_Exercise data_:
____________________

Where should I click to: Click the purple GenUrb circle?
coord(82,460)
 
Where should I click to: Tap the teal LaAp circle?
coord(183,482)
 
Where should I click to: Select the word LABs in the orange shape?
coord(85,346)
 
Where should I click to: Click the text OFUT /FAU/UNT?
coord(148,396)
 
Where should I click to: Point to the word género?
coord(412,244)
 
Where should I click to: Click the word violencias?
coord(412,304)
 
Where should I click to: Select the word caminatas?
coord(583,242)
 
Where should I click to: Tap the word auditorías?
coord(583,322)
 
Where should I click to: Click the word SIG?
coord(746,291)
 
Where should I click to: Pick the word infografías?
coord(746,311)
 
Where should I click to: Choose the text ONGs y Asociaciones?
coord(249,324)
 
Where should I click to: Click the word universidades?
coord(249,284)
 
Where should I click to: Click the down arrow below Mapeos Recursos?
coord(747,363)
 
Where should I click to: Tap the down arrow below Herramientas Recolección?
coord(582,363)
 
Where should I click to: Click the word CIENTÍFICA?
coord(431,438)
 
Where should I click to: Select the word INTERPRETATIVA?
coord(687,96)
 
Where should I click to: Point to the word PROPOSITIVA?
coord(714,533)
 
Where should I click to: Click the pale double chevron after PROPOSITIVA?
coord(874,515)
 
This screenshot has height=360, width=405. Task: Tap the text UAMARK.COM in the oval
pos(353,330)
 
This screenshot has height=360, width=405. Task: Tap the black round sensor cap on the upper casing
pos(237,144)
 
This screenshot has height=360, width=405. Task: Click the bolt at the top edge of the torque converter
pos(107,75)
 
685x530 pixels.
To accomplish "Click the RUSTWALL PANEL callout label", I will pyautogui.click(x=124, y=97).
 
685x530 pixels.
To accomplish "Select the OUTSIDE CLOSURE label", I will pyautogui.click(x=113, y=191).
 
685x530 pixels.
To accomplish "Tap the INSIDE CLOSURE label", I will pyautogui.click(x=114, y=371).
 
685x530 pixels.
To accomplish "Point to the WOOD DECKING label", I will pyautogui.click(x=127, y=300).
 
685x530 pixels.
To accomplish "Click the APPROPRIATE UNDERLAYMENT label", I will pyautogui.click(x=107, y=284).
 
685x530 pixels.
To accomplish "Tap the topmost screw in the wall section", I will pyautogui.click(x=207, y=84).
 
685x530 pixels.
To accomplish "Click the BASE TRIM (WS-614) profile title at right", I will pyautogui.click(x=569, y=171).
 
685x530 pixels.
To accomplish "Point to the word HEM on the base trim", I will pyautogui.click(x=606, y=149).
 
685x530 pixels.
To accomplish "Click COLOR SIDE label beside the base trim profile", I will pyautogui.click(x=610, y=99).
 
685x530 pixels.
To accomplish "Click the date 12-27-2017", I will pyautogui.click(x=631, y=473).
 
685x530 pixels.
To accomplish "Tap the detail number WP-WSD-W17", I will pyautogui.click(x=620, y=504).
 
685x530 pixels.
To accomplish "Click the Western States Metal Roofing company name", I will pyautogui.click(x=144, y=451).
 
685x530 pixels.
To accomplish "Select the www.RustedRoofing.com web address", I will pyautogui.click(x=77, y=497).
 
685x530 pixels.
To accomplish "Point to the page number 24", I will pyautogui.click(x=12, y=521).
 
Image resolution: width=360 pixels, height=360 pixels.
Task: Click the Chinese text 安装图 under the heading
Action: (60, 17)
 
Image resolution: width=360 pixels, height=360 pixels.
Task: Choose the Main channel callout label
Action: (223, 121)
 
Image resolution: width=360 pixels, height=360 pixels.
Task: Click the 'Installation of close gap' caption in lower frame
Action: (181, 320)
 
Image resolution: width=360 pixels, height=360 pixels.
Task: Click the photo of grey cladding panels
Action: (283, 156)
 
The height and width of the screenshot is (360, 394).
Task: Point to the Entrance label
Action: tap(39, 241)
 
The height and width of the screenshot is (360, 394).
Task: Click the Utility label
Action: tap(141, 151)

____________________

Starting at the row that contains "Where should I click to: Choose" and ending after the row that contains "pos(107,75)", write those rows out again with "down arrow" changed to "downward arrow" and everything else left the same.

Where should I click to: Choose the text ONGs y Asociaciones?
coord(249,324)
 
Where should I click to: Click the word universidades?
coord(249,284)
 
Where should I click to: Click the downward arrow below Mapeos Recursos?
coord(747,363)
 
Where should I click to: Tap the downward arrow below Herramientas Recolección?
coord(582,363)
 
Where should I click to: Click the word CIENTÍFICA?
coord(431,438)
 
Where should I click to: Select the word INTERPRETATIVA?
coord(687,96)
 
Where should I click to: Point to the word PROPOSITIVA?
coord(714,533)
 
Where should I click to: Click the pale double chevron after PROPOSITIVA?
coord(874,515)
 
This screenshot has height=360, width=405. Task: Tap the text UAMARK.COM in the oval
pos(353,330)
 
This screenshot has height=360, width=405. Task: Tap the black round sensor cap on the upper casing
pos(237,144)
 
This screenshot has height=360, width=405. Task: Click the bolt at the top edge of the torque converter
pos(107,75)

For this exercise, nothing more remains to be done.